● **What the task requires**: Please rewrite the stretch from the line containing "Given: Open the 问政 section" through the line containing "Looking at the", renaming "section" to "tab" and leaving everything else unchanged. Leave the pictures out of your answer.

● **Data supplied**:

##############################

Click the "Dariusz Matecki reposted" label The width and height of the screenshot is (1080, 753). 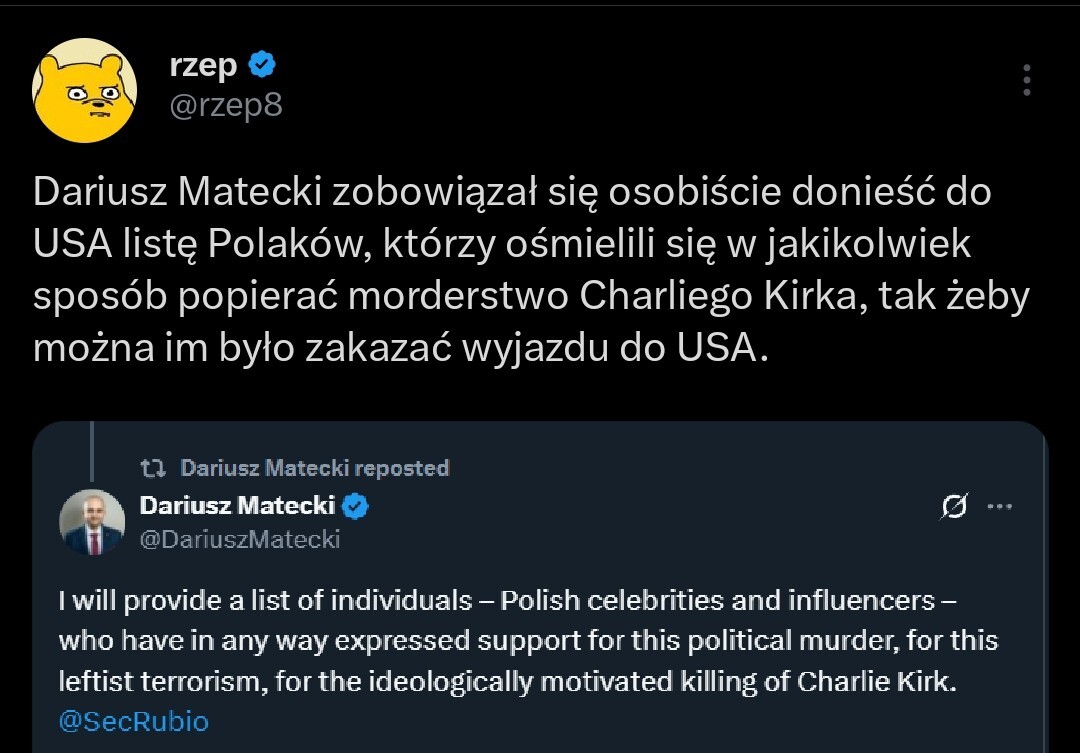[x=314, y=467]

##############################

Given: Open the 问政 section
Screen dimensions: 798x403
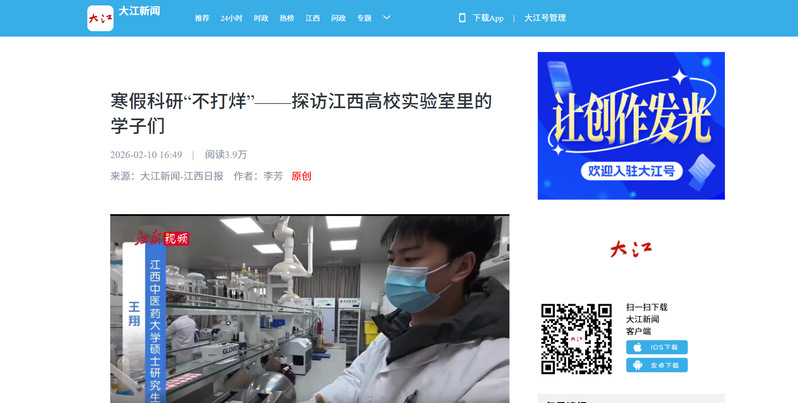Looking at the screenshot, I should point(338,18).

##############################

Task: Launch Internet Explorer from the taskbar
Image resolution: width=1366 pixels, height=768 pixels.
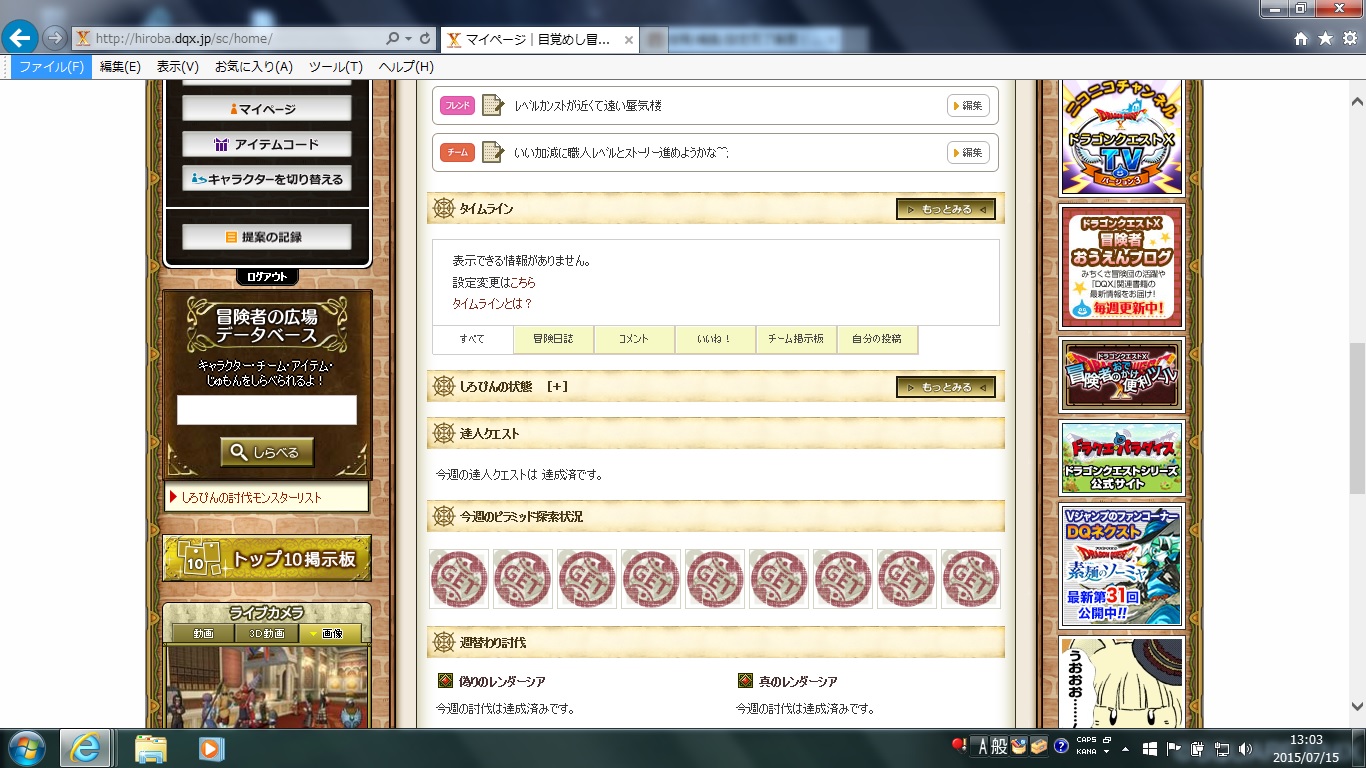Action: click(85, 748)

##############################

● **Task output**:
Given: Open the 问政 tab
Screen dimensions: 798x403
Looking at the screenshot, I should point(338,18).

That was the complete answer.